Antes de su llegada, el Sistema de la Estrella Escarlata había vivido millares de años de solitaria existencia en los confines de la galaxia sin ser tocado por la civilización interestelar que, desde su centro en Pax, principal mundo de Vega, se extendía por la mitad de la Vía Láctea. La Unión Galáctica incluso englobaba el pequeño mundo de Sol. Pero el Escudo de Orión, del que formaban parte Skaith y su Viejo Sol, permanecía virtualmente inexplorado.

En su juventud, Skaith fue rico, industrial, urbano, poblado. Sin embargo, nunca accedió a los vuelos espaciales y cuando la estrella escarlata se debilitó con la edad y empezó la larga agonía, no hubo evasión posible para sus habitantes.

Sufrieron y murieron; o bien, si eran lo bastante fuertes, sufrieron y sobrevivieron.

Gradualmente, nacido de las terribles alteraciones de la Gran Migración, se impuso un nuevo sistema social.

El cónsul de la Unión Galáctica que pasó en Skeg algunos años llenos de esperanzas que, al final, se verían defraudadas, escribió en su informe:

«Los Señores Protectores, reputados como inmortales mortales e inalterables, fueron instaurados, aparentemente, hace mucho tiempo por las autoridades de aquel tiempo como una institución de superbenevolencia. Empezó la Gran Migración; las civilizaciones del norte fueron progresivamente destruidas a medida que aumentaban las poblaciones que huían del frío. Era seguro que seguirían tiempos caóticos y se entablaría una lucha feroz entre las diversas poblaciones para apropiarse de nuevas tierras. Entonces, y más adelante, los Señores Protectores deberían, al alcanzarse una cierta estabilidad, impedir el aplastamiento brutal de los débiles a manos de los fuertes. Su ley era muy sencilla: socorrer a los débiles, alimentar a los hambrientos, proteger a los desamparados… y siempre actuar a favor de la mayoría. A través del tiempo, aquella ley sobrepasó sus primitivas intenciones. Los Errantes y las numerosas minorías improductivas de esta civilización extremadamente fragmentada forman ahora la mayoría dominante. Como resultado, los Heraldos, en nombre de los Señores Protectores, constituyen ahora más de la tercera parte de una población virtualmente esclava dedicada a suministrar lo necesario para los skaithianos no productivos».

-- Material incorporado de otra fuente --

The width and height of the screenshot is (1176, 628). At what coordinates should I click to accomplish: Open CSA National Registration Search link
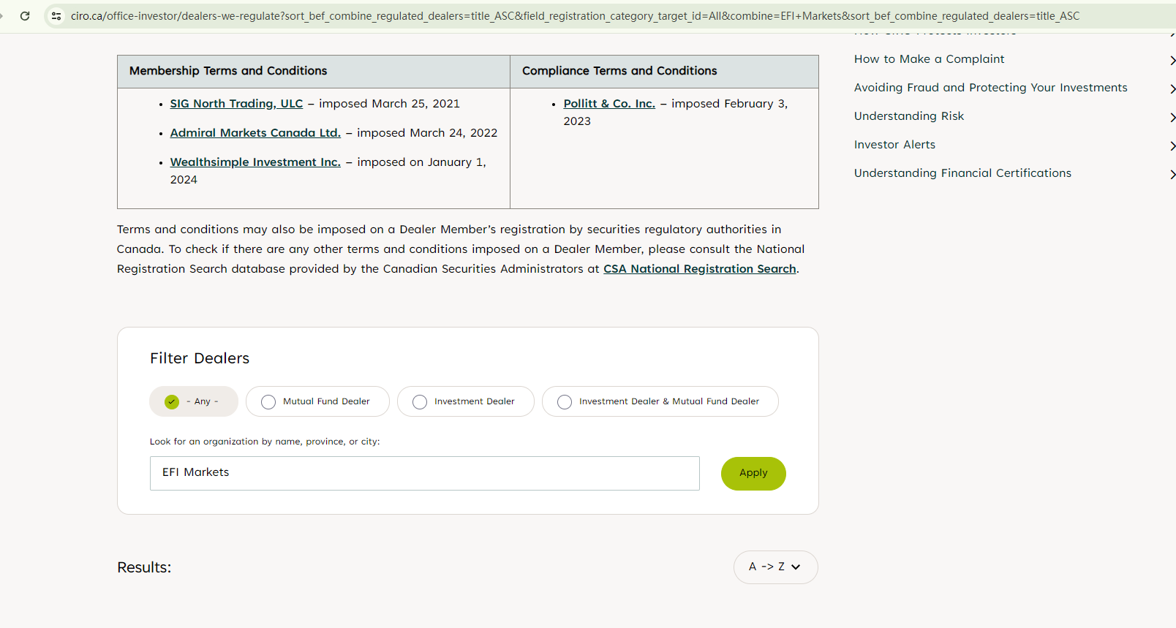[699, 269]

Una esclavitud de la que nadie podía escapar… hasta la llegada de los navíos estelares.

Skaith tenía necesidad de metales. Los navíos podían transportarlos, importando hierro, plomo y cobre a cambio de las fantásticas drogas que crecían en la estrecha zona tropical de Skaith y las antigüedades expoliadas entre las ruinas de ciudades milenarias. Los Heraldos permitirían aterrizar y Skeg se convertiría en un mercado para los extranjeros de otros mundos.

Sin embargo, los navíos llevaban, además de metales, muchas otras cosas. Llevaban esperanza. Esperanza corruptora, pues a algunos les conducía a pensar en la libertad.

Los habitantes de Irnan, ciudad estado de la zona templada del norte, habían soñado tanto con ella que pidieron a la Unión Galáctica, por mediación de su cónsul, la ayuda necesaria para emigrar a un mundo mejor. Aquello precipitó la crisis. Los Heraldos reaccionaron furiosamente para frenar aquel primer conato que no tardaría en convertirse en una fuerte demanda si nuevas ciudades estado querían escapar de Skaith. Detuvieron a Ashton, llegado de Pax para conferenciar con los irnanianos, y le enviaron al Alto Norte, a la Ciudadela, para que los Señores Protectores le interrogasen y decidieran su suerte. Gelmar, Primer Heraldo de Skeg, disponía de una masa inmensa de Errantes dispuesta a realizar las más bajas tareas. Cerró el consulado de la Unión Galáctica e hizo de Skeg un enclave prohibido que ningún extranjero podía abandonar. Otros Heraldos, siguiendo órdenes de Mordach, castigaron a los irnanianos y les apresaron en su propia ciudad. Cuando Stark llegó para rescatar a Ashton, los Heraldos le esperaban…

Gerrith, la Mujer Sabia de Irnan, profetizó que un Hombre Oscuro llegaría de las estrellas. Un lobo solitario, un hombre sin tribu ni hogar, que destruiría la Ciudadela de los Señores Protectores por amor hacia Ashton.

La Mujer Sabia pagó la predicción con la vida, y a Stark casi estuvo a punto de costarle el mismo precio. La descripción podía corresponder con la suya. Como mercenario, no tenía amo. Como vagabundo de las rutas estelares, no tenía hogar. Como huérfano del planeta Mercurio, no tenía pueblo, aunque fuera de origen terrícola. Gelmar y sus Errantes hicieron lo imposible para matarle en Skeg antes de que pudiera empezar a investigar. La predicción se difundió entre todas las razas de Skaith. Precedió a Stark en su camino hacia el norte, donde le recibían como un salvador al que podían aclamar y encumbrar; o como un blasfemo al que había que matar lo antes posible; o como una mercancía que podía venderse al mejor postor. La predicción no le ayudó en absoluto.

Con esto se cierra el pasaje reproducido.